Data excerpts
● ● ● ● ●

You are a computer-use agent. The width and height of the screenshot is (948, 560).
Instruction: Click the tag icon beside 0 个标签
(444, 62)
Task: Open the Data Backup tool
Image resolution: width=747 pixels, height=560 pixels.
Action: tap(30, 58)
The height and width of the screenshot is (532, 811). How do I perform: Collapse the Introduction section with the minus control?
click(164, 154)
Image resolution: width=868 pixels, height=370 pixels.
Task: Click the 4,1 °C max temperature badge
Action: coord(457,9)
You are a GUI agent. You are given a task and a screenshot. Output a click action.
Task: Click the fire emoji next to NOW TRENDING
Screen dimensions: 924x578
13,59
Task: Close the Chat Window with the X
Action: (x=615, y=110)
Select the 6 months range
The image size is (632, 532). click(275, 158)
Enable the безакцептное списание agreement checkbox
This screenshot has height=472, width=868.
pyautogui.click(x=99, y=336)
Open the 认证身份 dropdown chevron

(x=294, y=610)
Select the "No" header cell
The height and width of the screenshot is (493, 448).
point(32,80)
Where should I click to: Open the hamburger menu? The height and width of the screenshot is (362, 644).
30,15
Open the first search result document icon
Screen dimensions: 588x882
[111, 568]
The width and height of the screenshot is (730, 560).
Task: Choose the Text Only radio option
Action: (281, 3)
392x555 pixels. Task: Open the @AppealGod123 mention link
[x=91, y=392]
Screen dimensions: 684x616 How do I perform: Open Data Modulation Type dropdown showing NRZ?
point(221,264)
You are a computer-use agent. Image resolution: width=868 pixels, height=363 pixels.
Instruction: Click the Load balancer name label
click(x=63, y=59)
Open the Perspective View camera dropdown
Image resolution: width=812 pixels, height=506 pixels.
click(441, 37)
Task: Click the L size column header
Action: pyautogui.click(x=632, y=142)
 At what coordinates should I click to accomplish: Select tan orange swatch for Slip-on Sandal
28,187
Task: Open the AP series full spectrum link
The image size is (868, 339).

● ● ● ● ●

WORK ORDER
Every line of the data above should be retyped precisely.

SOLUTION TO THIS EXERCISE
You are a computer-use agent. The width and height of the screenshot is (948, 560).
Instruction: Click the tag icon beside 0 个标签
(444, 62)
Task: Open the Data Backup tool
Image resolution: width=747 pixels, height=560 pixels.
Action: tap(30, 58)
The height and width of the screenshot is (532, 811). How do I perform: Collapse the Introduction section with the minus control?
click(164, 154)
Image resolution: width=868 pixels, height=370 pixels.
Task: Click the 4,1 °C max temperature badge
Action: coord(457,9)
You are a GUI agent. You are given a task and a screenshot. Output a click action.
Task: Click the fire emoji next to NOW TRENDING
Screen dimensions: 924x578
13,59
Task: Close the Chat Window with the X
Action: (x=615, y=110)
Select the 6 months range
The image size is (632, 532). click(275, 158)
Enable the безакцептное списание agreement checkbox
This screenshot has height=472, width=868.
pyautogui.click(x=99, y=336)
Open the 认证身份 dropdown chevron

(x=294, y=610)
Select the "No" header cell
The height and width of the screenshot is (493, 448).
point(32,80)
Where should I click to: Open the hamburger menu? The height and width of the screenshot is (362, 644).
30,15
Open the first search result document icon
Screen dimensions: 588x882
[111, 568]
The width and height of the screenshot is (730, 560).
Task: Choose the Text Only radio option
Action: (281, 3)
392x555 pixels. Task: Open the @AppealGod123 mention link
[x=91, y=392]
Screen dimensions: 684x616 How do I perform: Open Data Modulation Type dropdown showing NRZ?
point(221,264)
You are a computer-use agent. Image resolution: width=868 pixels, height=363 pixels.
Instruction: Click the Load balancer name label
click(x=63, y=59)
Open the Perspective View camera dropdown
Image resolution: width=812 pixels, height=506 pixels.
click(441, 37)
Task: Click the L size column header
Action: pyautogui.click(x=632, y=142)
 At what coordinates should I click to accomplish: Select tan orange swatch for Slip-on Sandal
28,187
Task: Open the AP series full spectrum link
The image size is (868, 339).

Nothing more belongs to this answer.